Monday, March 26, 2012

Code gen redo preview

Rewriting the code generation phase of a compiler is not for the faint of heart. Nor, perhaps, for the sound of mind.

I've nearly completed a rewrite of the code gen code of the ClojureCLR compiler.  There are still a few things on my punch list (see below), but all the clojure.test-clojure.* tests run now.  I hope an intrepid few will give it a spin before I push the changes to master.  The new code can be found in the nodlr branch in the github repo.

When I wrote the ClojureCLR compiler, I was interested in seeing what kind of mileage I could get out of the Dynamic Language Runtime, specifically the DLR's expression tree mechanism.  The DLR's ETs extended the ETs used in Linq by providing enhanced control flow capabilities.  They are central to other dynamic language implementations on the CLR such as IronPython and IronRuby.

The first version of the ClojureCLR compiler mimicked the JVM compiler through its initial phases.  The Lisp reader translates source code to Lisp data structures that are parsed to generate abstract syntax trees.  The ClojureJVM compiler traverses the ASTs to produce JVM bytecodes.  The ClojureCLR compiler instead generates DLR ETs from the ASTs.   Those ETs are then asked to generate MSIL code.

I got a lot of mileage out of using the DLR for code generation.  I got to avoid some of the hairier aspects of MSIL and the CLR-- things like value types, generic types, nullable types, for example, are handled nicely by ETs.  I also found it easier  to experiment.  However, using ETs  had at least two drawbacks. One was that going from ASTs to MSIL through ETs likely nearly doubles the work of MSIL generation. Another was that ETs were restricted to producing static methods only.  Working around this restriction introduced several inefficiencies in the resulting code.

The Clojure model for functions maps each defined function to a class.  For example, compiling

(defn f
  ([x] ... )
  ([x y] ... ))

yields a class named something like user$f__1295 that implements clojure.lang.IFn, with overrides for virtual methods invoke(Object) and invoke(Object,Object).  (The actual value to which f would be bound would be an instance of this class.)

Note that the invoke overrides of necessity are instance methods.  Recall from above that DLR ETs cannot produce instance methods.  Toss in a another little problem referring to unfinished types.  Shake and stir.  You end up with the following abomination:  Where Clojure/JVM generates one class and two methods for the example above, ClojureCLR would have to generate two classes and four methods.  An invoke override method is just a passthrough to a DLR-generated static method taking the function object as a first paramenter.

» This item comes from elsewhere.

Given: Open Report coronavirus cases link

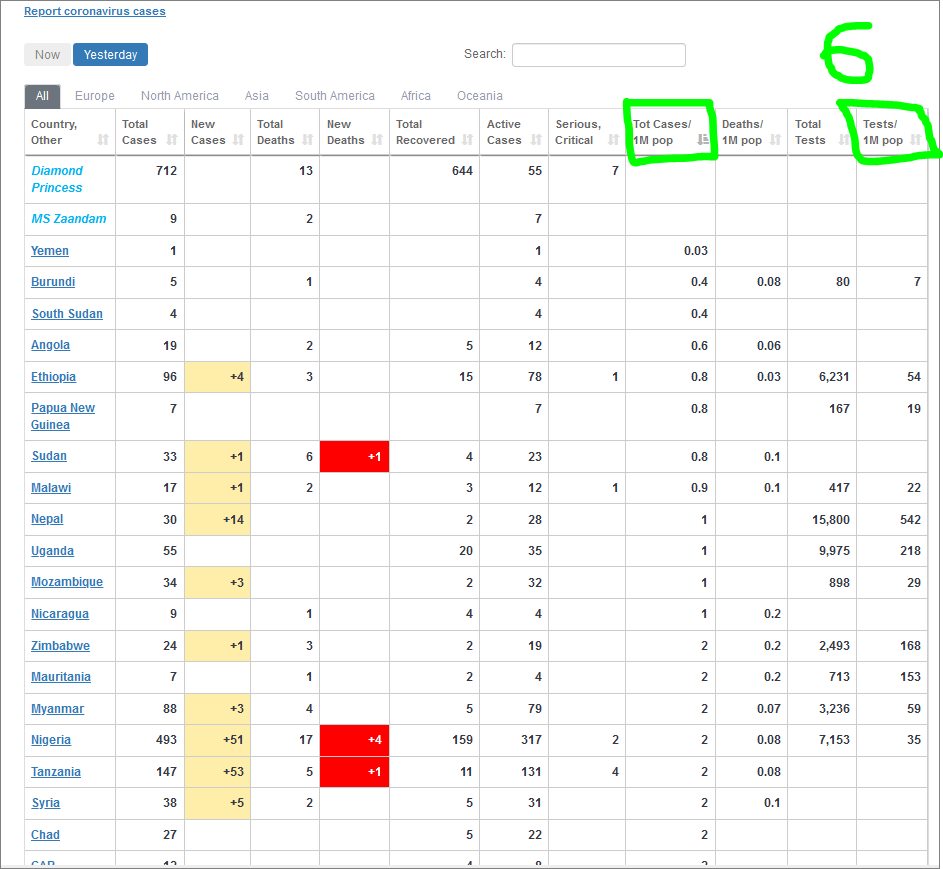Looking at the screenshot, I should pos(95,12).
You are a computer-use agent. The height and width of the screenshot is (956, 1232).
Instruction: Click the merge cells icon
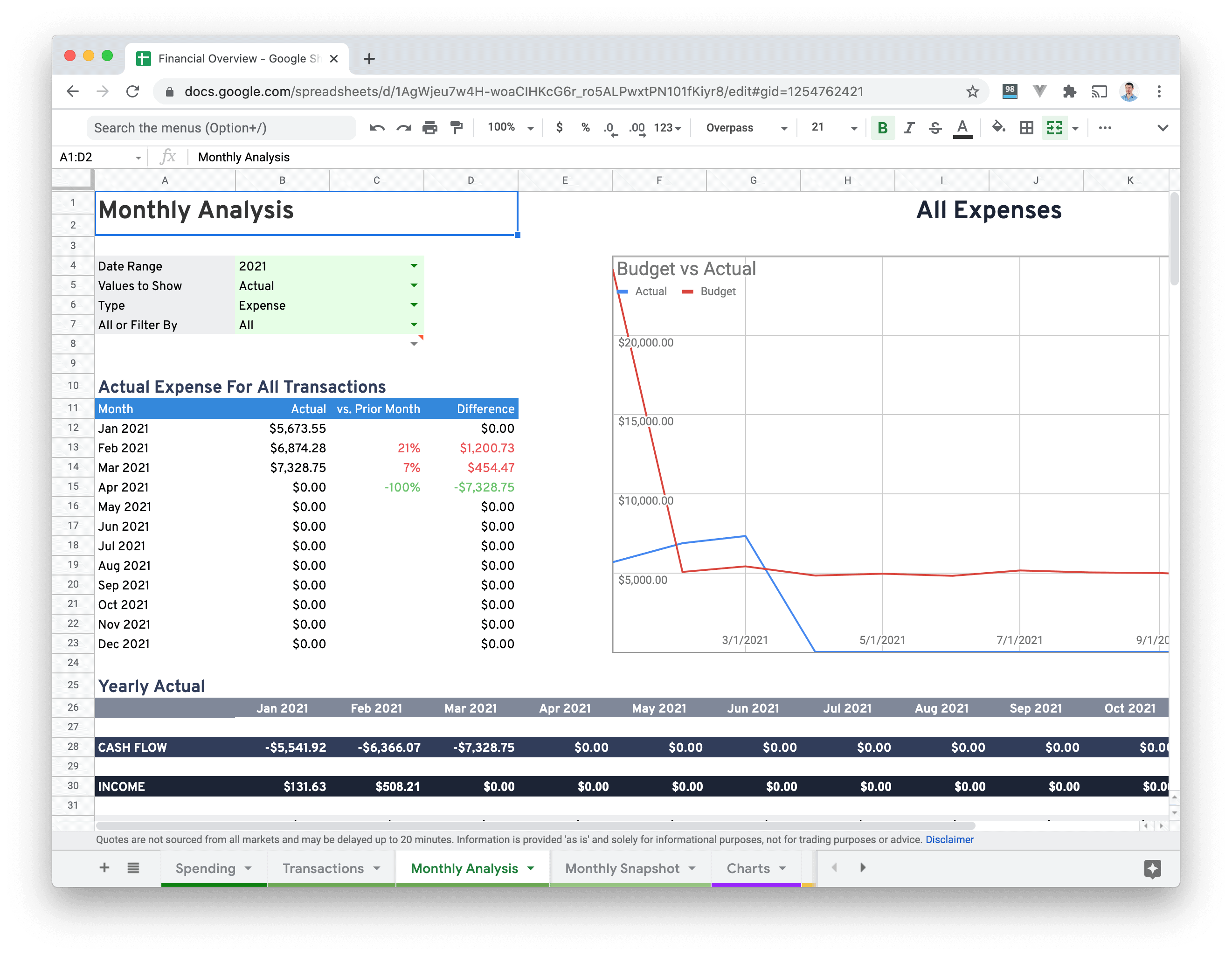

For several years I hoped that the DLR team would get around to looking into class and instance method generation.  This now seems unlikely.  So I finally decided to rewrite the code generation phase to eliminate most uses of the DLR.

The new code gen code yields significant improvements in compilation time and code size.  Compiling the bootstrap clojure core environment is roughly twice as fast. The generated assemblies are about 20% smaller.  Startup time (non-NGEN'd) is 11% faster.  A few benchmarks I've run show speedups ranging from 4% to 16%.  This is in line with my best hopes.

One other benefit: with code generation more closely modeled after the JVM version, future maintainers will need less knowledge of the DLR.

There are drawbacks to this move.  The DLR guys know a lot more about about generating MSIL code than I do.  Some wonderful goodness with names like Expression.Convert and Expression.Call were my best friends    They are (mostly) gone now.   And, oh, the beauty of DebugView for ETs for debugging code gen--this will be missed.  My new best friends are peverify and .Net Reflector, the caped duo for rooting out bad MSIL.   Wonderful in their own way, but I have a sense of loss.

So, where are we?  I have a little more work to do before putting this on the master branch.    I plan to make one last traversal of the old code looking at all occurrences of my former best friends  to make sure I've been consistent in handling the complexities they hid.  I also plan to reimplement a 'light compile' variation to be used during evaluation.  The current version has it.  (What this is and why it matters I leave to another time.)  Neither task will take long.

In the meantime, the nodlr branch is ready for a workout by those who care and dare. Have at it.

P.S.  The DLR is still being used to provide CLR interop and polymorphic inline caching.  Another topic-for-another-day.